J'ai donc retrouvé de nombreux éléments qui m'avaient gênés à la lecture de son précédent roman, ce qui me conforte dans l'idée que je ne me retrouve pas dans le lectorat ciblé.
Cela dit, soyons honnêtes, cela ne m'afflige pas vraiment.


Pour vous si...
  • Vos vacances sont sacrées, et vous n'y renonceriez pour rien au monde
  • Gounelle vous est sympathique

Morceaux choisis

"Quand on croit quelque chose sur soi, que ce soit en positif ou en négatif, on se comporte d'une manière qui reflète cette chose. On la démontre aux autres en permanence, et même si c'était à l'origine une création de l'esprit, cela devient la réalité pour les autres, puis pour soi."

"Ce que l'on croit de la réalité, du monde environnant, agit comme un filtre, comme une paire de lunettes sélective qui nous amène à surtout voir les détails allant dans le sens de ce que nous croyons... Si bien que cela renforce nos croyances. La boucle est bouclée."

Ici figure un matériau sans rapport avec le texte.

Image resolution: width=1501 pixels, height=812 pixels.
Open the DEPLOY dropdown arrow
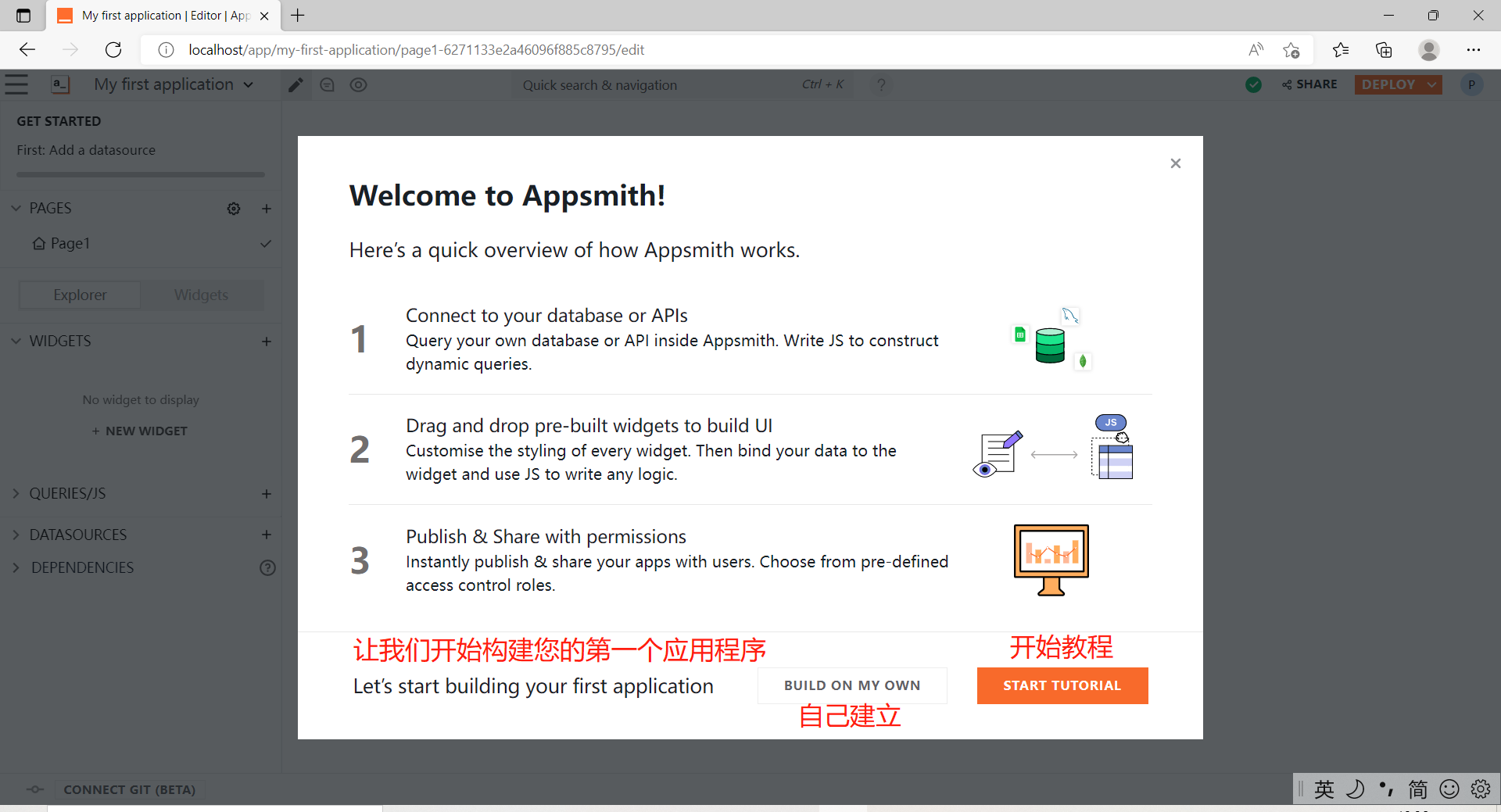[x=1432, y=84]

"Je relus en boucle ce passage de l'Evangile selon Matthieu. C'était incroyable. Comment Jésus pouvait-il savoir ce qu'au XXIe siècle pratiquement personne ne connaissait? Comment pouvait-il à ce point comprendre le fonctionnement des êtres humains au plus profond d'eux-mêmes?" (je vous laisse savoureux ce moment d'anthologie)

"Je veux réaliser mon rêve, mais j'aurais du mal à me passer de mes vacances!" (voilà le niveau du débat, là aussi, je vous laisse apprécier)

"Si vous ne renoncez à rien, vous vous abstenez de choisir. Et quand on s'abstient de choisir, on s'abstient de vivre la vie que l'on voudrait."